Soy afortunado, nací en un mundo donde las órdenes y decisiones les conciernen a los hombres. Estoy beneficiado por haber nacido con genitales masculinos y por la influencia política que estos tienen en la religión y la filosofía de vida de millones de seres humanos.

Desde pequeño, me criaron en un mundo en donde dios en su infinita sabiduría y misericordia escogió, arbitrariamente, a un hombre para representarlo en la tierra. Me educaron para arrodillarme ante él, quién en los días de la creación hizo primero al hombre a su imagen y semejanza, y después, a la mujer.

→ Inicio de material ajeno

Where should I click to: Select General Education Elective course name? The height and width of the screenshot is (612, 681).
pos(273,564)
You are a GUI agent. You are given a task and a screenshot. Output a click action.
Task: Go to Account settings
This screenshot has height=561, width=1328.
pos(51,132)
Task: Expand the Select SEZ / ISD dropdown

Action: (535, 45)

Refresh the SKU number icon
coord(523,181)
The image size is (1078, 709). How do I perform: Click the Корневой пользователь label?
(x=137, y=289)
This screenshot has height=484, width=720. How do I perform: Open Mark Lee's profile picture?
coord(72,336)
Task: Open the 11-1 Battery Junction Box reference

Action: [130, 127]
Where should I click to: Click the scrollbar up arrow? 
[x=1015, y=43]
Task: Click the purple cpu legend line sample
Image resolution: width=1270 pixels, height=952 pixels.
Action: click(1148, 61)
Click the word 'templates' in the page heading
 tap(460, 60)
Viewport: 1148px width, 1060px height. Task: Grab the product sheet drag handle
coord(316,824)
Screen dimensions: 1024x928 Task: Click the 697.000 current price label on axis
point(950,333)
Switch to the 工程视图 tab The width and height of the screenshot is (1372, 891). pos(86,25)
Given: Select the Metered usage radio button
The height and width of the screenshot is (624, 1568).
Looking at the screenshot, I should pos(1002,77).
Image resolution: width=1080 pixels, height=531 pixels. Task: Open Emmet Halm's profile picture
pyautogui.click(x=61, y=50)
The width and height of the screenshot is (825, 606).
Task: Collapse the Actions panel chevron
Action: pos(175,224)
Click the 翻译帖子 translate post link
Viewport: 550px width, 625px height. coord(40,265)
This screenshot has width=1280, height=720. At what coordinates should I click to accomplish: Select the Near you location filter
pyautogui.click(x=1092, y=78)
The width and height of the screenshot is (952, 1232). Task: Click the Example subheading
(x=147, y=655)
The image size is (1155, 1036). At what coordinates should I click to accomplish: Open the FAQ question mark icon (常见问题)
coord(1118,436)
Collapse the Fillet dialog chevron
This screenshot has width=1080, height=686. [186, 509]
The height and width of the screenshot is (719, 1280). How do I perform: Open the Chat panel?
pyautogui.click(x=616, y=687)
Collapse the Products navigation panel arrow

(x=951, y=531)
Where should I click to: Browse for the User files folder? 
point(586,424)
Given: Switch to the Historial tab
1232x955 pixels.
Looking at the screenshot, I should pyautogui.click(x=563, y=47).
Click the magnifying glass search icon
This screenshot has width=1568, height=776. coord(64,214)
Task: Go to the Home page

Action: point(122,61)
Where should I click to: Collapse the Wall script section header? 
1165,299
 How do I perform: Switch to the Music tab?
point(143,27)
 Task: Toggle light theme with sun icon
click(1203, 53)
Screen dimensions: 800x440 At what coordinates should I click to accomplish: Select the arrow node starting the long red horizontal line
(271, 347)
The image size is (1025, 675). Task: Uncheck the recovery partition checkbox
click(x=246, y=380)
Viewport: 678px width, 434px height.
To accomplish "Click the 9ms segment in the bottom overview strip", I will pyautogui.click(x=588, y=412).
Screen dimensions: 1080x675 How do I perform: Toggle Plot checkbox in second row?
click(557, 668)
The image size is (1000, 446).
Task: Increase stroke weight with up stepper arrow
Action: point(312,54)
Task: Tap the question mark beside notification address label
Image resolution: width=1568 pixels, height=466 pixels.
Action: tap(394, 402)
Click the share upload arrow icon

Me bautizaron con el apellido de mi papá de primero y el de mi mamá de segundo. Me explicaron que el apellido que trascendía era del hombre y el de la mujer iba a desaparecer en la siguiente generación. Vi desde muy niño como los varones de mi familia se sentaban y esperaban a que las mujeres los atendieran. Fui educado con la idea de que los hombres tenían el poder de decisión y las mujeres el deber de servir.

En colegio me contaron que mientras yo estudiaba, a millones de niñas les negaban el acceso a la educación por tradiciones religiosas y muchas de ellas morirían sin siquiera saber escribir su nombre. En la secundaria, leí con los ojos llenos de tristeza e indignación que mi mamá nació en un país en el que no tenía derecho a votar y entonces, era considerada un algo más que un objeto de compañía para los hombres.

En mi adolescencia me enteré por las noticias que había lugares en el mundo donde mutilaban los genitales de las mujeres para que no sintieran placer sexual. Que en otros lugares, las obligaban a casarse desde niñas con hombres mucho mayores que ellas, y en otros, sus mismos padres las cambiaban por cabezas de ganado, corrales de gallinas y rebaños de ovejas.

En la universidad conocí mujeres que se manifestaban pacíficamente en contra de estas injusticias, el dominio patriarcal y la sumisión de género. Allá mismo también, escuché a hombres referirse a ellas como ‘’feminazis’’.

Hoy, hay personas que creen que es absurdo que existan mujeres reclamando inclusión laboral, cuando son ellas las que ocupan cargos de recepcionistas, secretarias o en la limpieza. Pidiendo justicia contra la violencia de género, cuando en la actualidad ya no se les maltrata como antes y si se les pega es con justa razón. O exigiendo igualdad de derechos, como si a ellas ya no les hubieran dado el derecho de votar.

Otras personas piensan que las mujeres de nuestro país son afortunadas de que se les deje montar bicicleta, se les deje conducir o que puedan salir del país sin el permiso de un hombre. Qué afortunadas son nuestras mujeres, solo tienen que preocuparse porque un día alguien les queme la cara con ácido, las viole, las empale, o sencillamente las asesine cuando vayan caminando solas por la calle y porque simplemente desde pequeños nos enseñaron que valen menos.

Hoy, 28 años después, sigo viendo, escuchando y leyendo este tipo de injusticias en mi país y en el mundo. Hace algunas semanas, una demanda en Colombia pretendía quitarle el derecho a las mujeres de interrumpir el embarazo cuando su vida o la del bebé estuvieran comprometidas. Al parecer, aún en 2017, para algunos es inaceptable que la mujer no cumpla con su obligación de parir, incluso si eso le puede acarrear la muerte.

Yo no soy mujer, pero no creo que haya que ser mujer para exigir igualdad de derechos y oportunidades. No tengo hermanas, pero tengo mamá, y ella es tan grande y tan importante en mi vida como para ver en los ojos de otras mujeres el más profundo respeto y dignidad.

Si bien es cierto que hoy contamos con mujeres empoderadas en todas las esferas de la sociedad y ellas están reescribiendo lo que la historia y la religión les quitó, no hay que dudar ni un segundo en seguir denunciando la inequidad y abuso que por tradición y costumbres religiosas se quiere seguir perpetuando en las nuevas generaciones. Las mujeres no fueron después que el hombre, sus decisiones no dependen de él y solo ellas gobiernan sobre su cuerpo.